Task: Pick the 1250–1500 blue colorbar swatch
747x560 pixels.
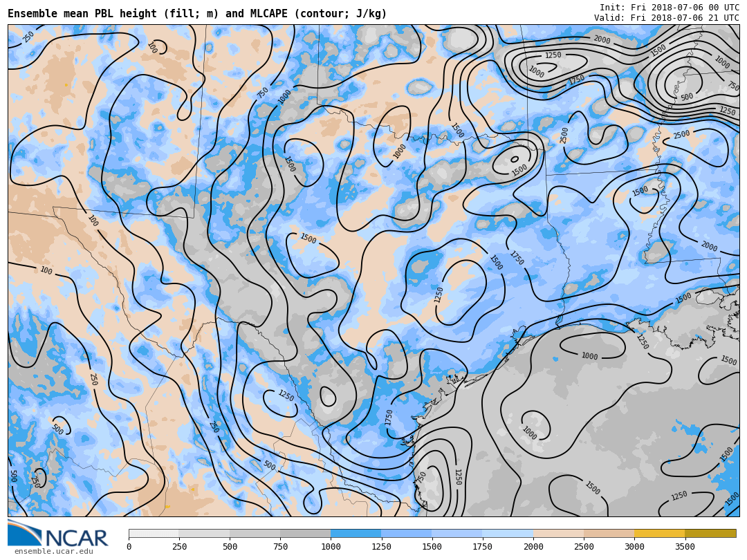Action: (x=406, y=534)
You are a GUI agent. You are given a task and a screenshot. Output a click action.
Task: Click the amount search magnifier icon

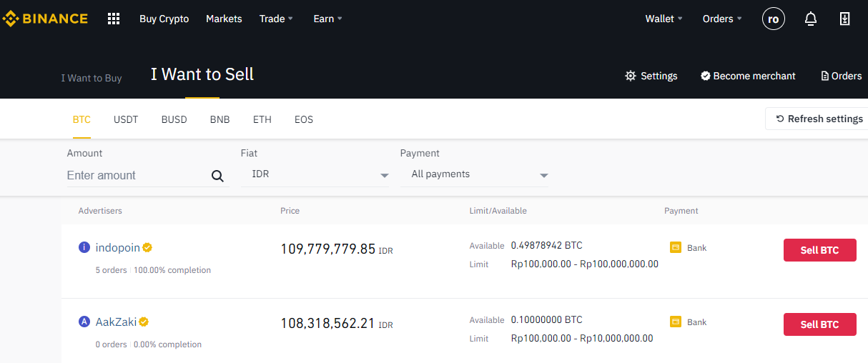tap(217, 176)

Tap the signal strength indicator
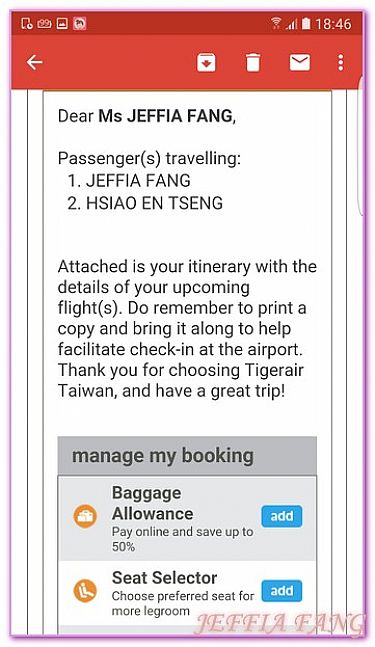[x=292, y=24]
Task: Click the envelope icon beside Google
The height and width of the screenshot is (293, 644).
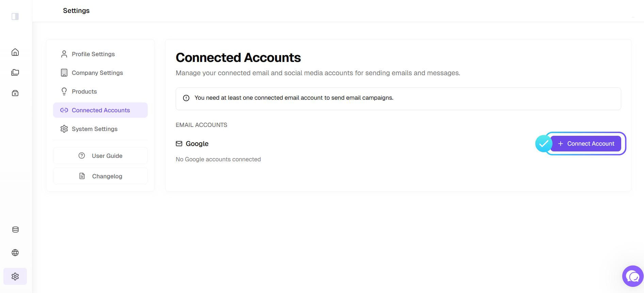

+--

● **EXERCISE INSTRUCTIONS**: Your answer should be every line above that contains the word "screenshot".

● **ANSWER SECTION**:
You are a GUI agent. You are given a task and a screenshot. Output a click action.
The height and width of the screenshot is (293, 644).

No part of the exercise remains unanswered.